Thursday, June 10, 2010

Judt What I Needed

Since it looks highly unlikely that I will be able to go back to writing about pleasant topics like Mexican Japanese Peanuts, here are some thoughts on Tony Judt's mostly balanced op-ed piece in the NY Times about the odious cliches being brandished from both sides in the Middle East tussle.
Indeed, half of my current anxiety comes from some facile, overly simplistic, histrionic and ignorantly hostile cliches coming from the pro-Palestinian side; and the other half, evenly split in the middle, are the facile, histrionic, absurd, defensive, and sometimes downright idiotic cliches that I am hearing from the Pro-Israel side, which I dare not repeat here for fear of hurting our own cause. So thank you Mr. Judt for pointing this out. 
The internet has exponentially increased the rhetorical grotesquerie on both sides. It is exhausting, depressing and appalling. But I have some disagreements with Mr. Judt. Don't be lazy and read his article. I'm only quoting certain parts.

· · ·

**EXERCISE REQUIREMENTS**
1. From the blog post, reproduce the passage between "Thursday, June 10, 2010" and "pointing this out.", inclusive.
2. Answer each question using the blog post:
(a) In which newspaper did Tony Judt's op-ed piece appear?
(b) Which pleasant topic does the writer name as an example of what they would rather be writing about?
(c) According to the writer, what has the internet done to the rhetoric on both sides?
3. The blog post explains why its writer will not repeat the pro-Israel clichés they have been hearing. Explain this reason.

**DATA PROVIDED**
· · ·

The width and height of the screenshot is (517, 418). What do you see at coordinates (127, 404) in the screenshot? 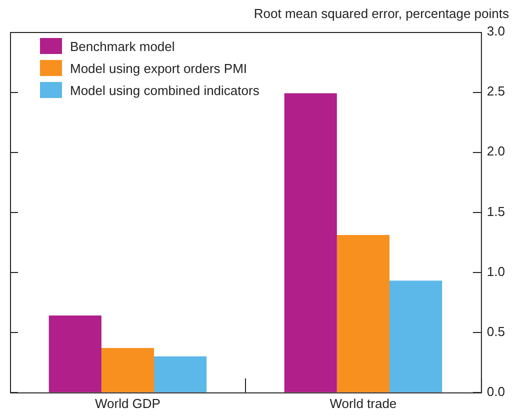
I see `x-tick-label: World GDP` at bounding box center [127, 404].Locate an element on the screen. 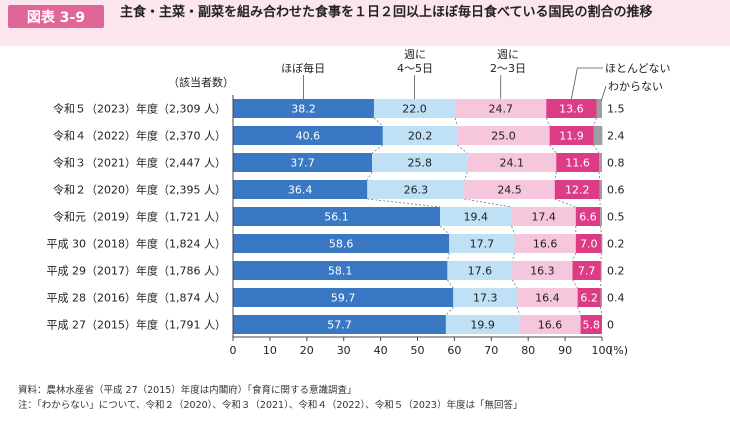  data-label: 25.0 is located at coordinates (504, 136).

· · ·

**ANSWER LIST**
1.
Thursday, June 10, 2010

Judt What I Needed

Since it looks highly unlikely that I will be able to go back to writing about pleasant topics like Mexican Japanese Peanuts, here are some thoughts on Tony Judt's mostly balanced op-ed piece in the NY Times about the odious cliches being brandished from both sides in the Middle East tussle.
Indeed, half of my current anxiety comes from some facile, overly simplistic, histrionic and ignorantly hostile cliches coming from the pro-Palestinian side; and the other half, evenly split in the middle, are the facile, histrionic, absurd, defensive, and sometimes downright idiotic cliches that I am hearing from the Pro-Israel side, which I dare not repeat here for fear of hurting our own cause. So thank you Mr. Judt for pointing this out.

2.
(a) The NY Times.
(b) Mexican Japanese Peanuts.
(c) It has exponentially increased the rhetorical grotesquerie on both sides.

3. The writer dares not repeat those clichés for fear of hurting "our own cause." The writer considers them facile, histrionic, absurd, defensive and sometimes idiotic.